Among those who openly argue that Israel should not attempt to reduce the civilian death toll on the Palestinian side (which, according to the Palestinians, has reached some 20,000 dead, of whom around 4,000 are children) is the head of the Arab desk of Channel 13, Zvi Yehezkeli. Recently, he declared that there is no such thing as innocent Palestinians (i.e., Palestinians who do not sympathize with Hamas and its activities), and that Israel should have opted, right at the beginning of the current war against the Hamas, for the killing of 100,000 civilians as a means of deterrence.
How many Israelis agree with Yehezkeli? We do not really know. What he says is certainly not the official policy of the security services or the Israeli government, though there are several ministers and quite a few MKs who undoubtedly agree with him.
It cannot be denied that since October 7 a growing number of Jewish Israelis have adopted much more extreme attitudes and positions vis-à-vis the Palestinians, including Israel’s Arab citizens.
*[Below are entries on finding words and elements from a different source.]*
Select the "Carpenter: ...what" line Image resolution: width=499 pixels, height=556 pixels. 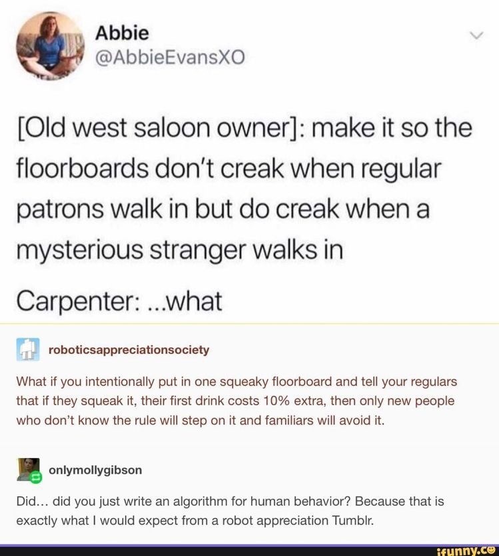pyautogui.click(x=119, y=301)
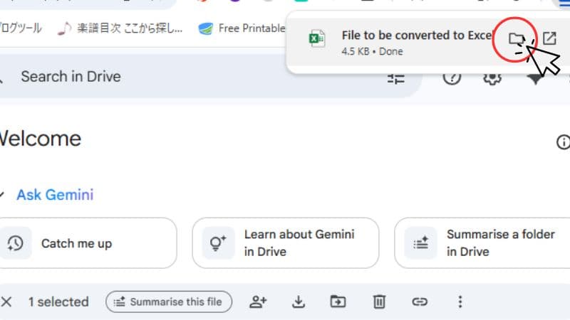Collapse the Ask Gemini section
The width and height of the screenshot is (570, 320).
(2, 195)
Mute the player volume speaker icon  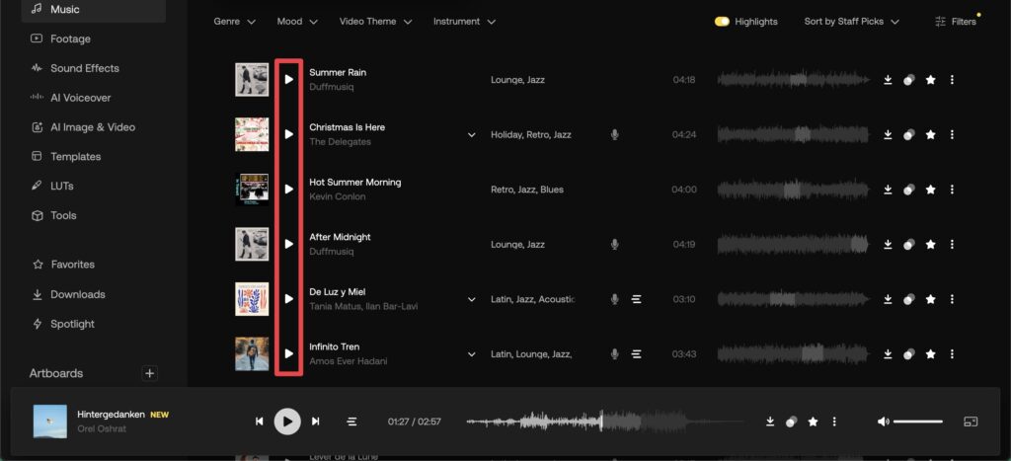(x=883, y=422)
What has been described above is undoubtedly largely responsible for this and, at least on the face of it, understandable.
However, when this is translated into calls to kill or banish the Palestinians indiscriminately, or actual violence – either verbal or physical – directed against Palestinians who happen to enter one’s neighborhood because their work requires them to do so, there is reason for concern.
For example, in the neighborhood where I live in Jerusalem, all the pharmacists and most of the other employees of the local branch of Super-Pharm are Arabs, as are most of the employees of the local branch of Shufersal.
On the whole, my neighborhood is relatively calm, compared to some other neighborhoods in Jerusalem. However, the Palestinian who delivers the newspapers in the neighborhood told me that one of the reasons he stopped leaving the papers outside the doors of the subscribers, and leaves them all in the mailboxes on the ground floor, is that there are people in the neighborhood who prohibit him from entering the buildings they live in.
Hopefully, after the war will be over, feelings will start calming down a bit. Twenty percent of the population of Israel are Arabs. Forty percent of the inhabitants of Jerusalem are Arabs, while close to 50% of the population of Israel, the West Bank and the Gaza Strip are Palestinians. Somehow, we shall have to recreate some sort of new modus vivendi with the Arab population. It will not be easy.
The writer worked in the Knesset for many years as a researcher, and has published extensively both journalistic and academic articles on current affairs and Israeli politics. Her most recent book, Israel’s Knesset Members – A Comparative Study of an Undefined Job, was published last year.